Varcare la soglia, oltrepassare la porta sul sentiero, costruzione in mattoni di tufo, un sentiero stretto. Oltrepassare, entrare nell’infinito.
A sud di Polignano a Mare prima che ci si dimentichi del cemento a due metri dalla statale 16, dopo aver isolato i rumori, si è pronti a percorrere il piccolo sentiero che declina verso una lingua di mare tra due costoni di roccia, è il piccolo Port’ Alga. Porticciolo di pescatori, i gozzi verdi ormeggiati in attesa di salpare. L’isolotto di San Paolo a poche centinaia di metri. Il blu profondo oltre le rocce. Le case bianche, le terrazze passaggi, le porte azzurre come un cielo in un giorno di sole, e poi la caletta con i ciottoli sui quali sostare prima di provare la sensazione dell’acqua fresca bagnare le caviglie e i piedi non ancora pronti ad abbandonare le confortevoli scarpe invernali e mettersi in mostra con il loro biancore.
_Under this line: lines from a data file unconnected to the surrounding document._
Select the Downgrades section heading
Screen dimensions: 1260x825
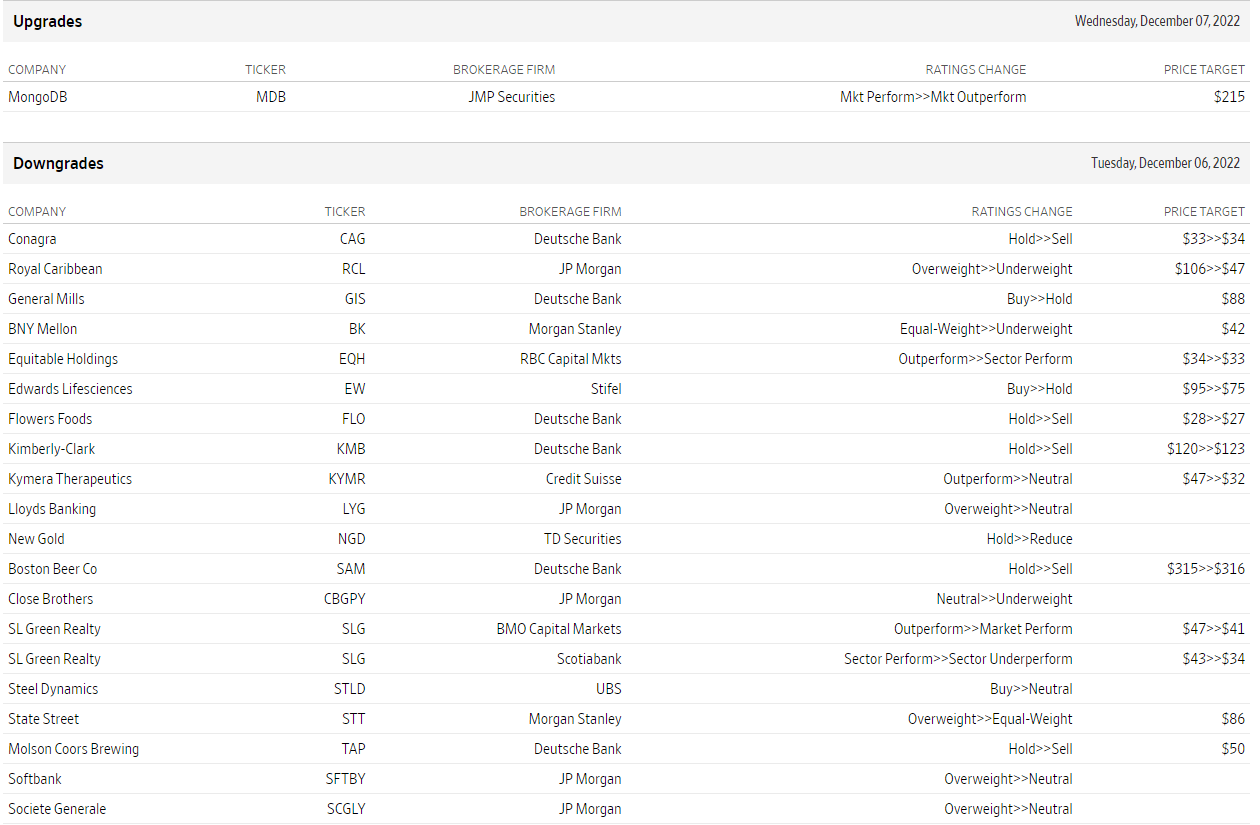click(58, 163)
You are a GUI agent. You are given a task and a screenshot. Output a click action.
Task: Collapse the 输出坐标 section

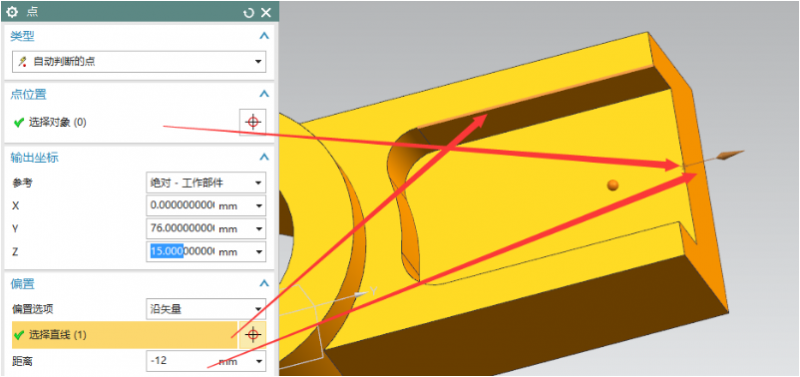tap(264, 157)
Un pescatore appena rientrato 'arriccia' un polpo con mani sapienti. Restare qui e respirare il mare pensando estate, scuola di immersione lungo le pareti sondando nuove profondità, per recuperare incontri, immagazzinare ricordi buoni per i mesi invernali quando fuori il grigio è attesa di una raggiante primavera.
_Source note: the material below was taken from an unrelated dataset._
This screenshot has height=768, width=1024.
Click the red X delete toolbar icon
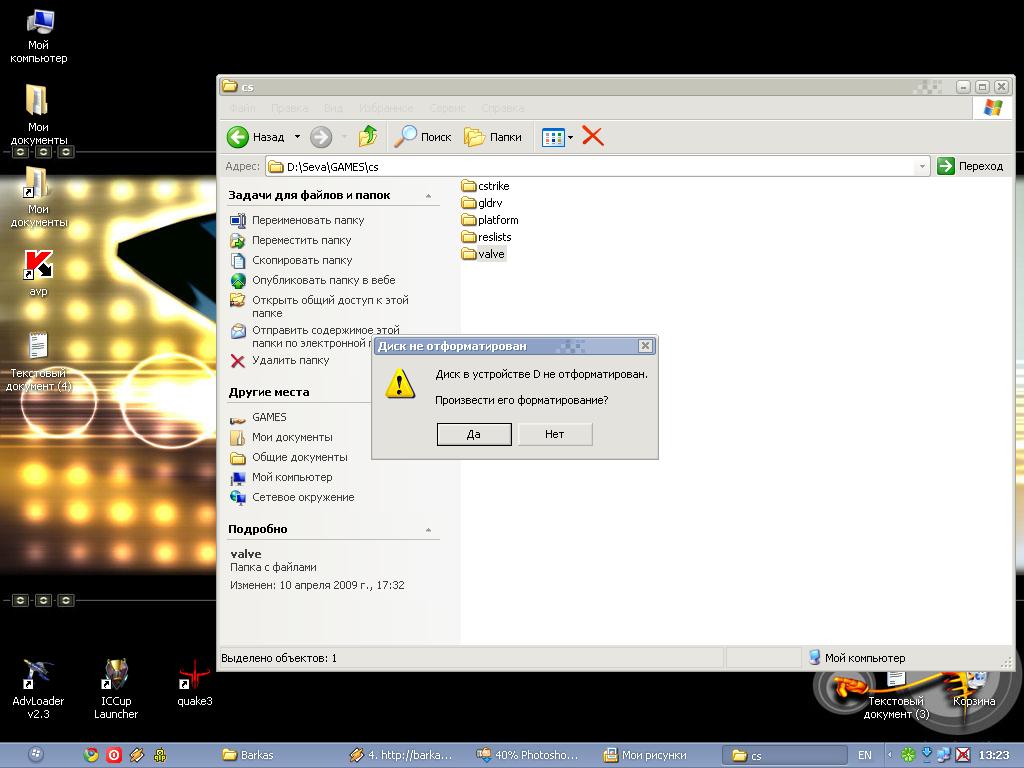[593, 137]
Le acque trasparenti regalano agli occhi nudi il guizzo argentato di un banco di pesci, donare un pezzo di pane è il biglietto per lo spettacolo, rapido banchetto.
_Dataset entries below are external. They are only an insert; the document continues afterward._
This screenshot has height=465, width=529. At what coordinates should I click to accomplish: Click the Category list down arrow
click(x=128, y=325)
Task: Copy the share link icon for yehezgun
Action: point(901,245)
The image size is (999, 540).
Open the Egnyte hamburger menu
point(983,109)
Port’Alga, sospeso tra natura e feroce presenza dell’uomo, conserva un’anima indomita, uno spirito solitario, come poche calette hanno. Qui il selvaggio è affidato alla lenta carezza del mare, a volte al suo furore, terra che si lascia scavare. Recuperato il fiato, riprendere il cammino, verso sud, ancora. Nuove calette, nuovi incontri, stesso mare.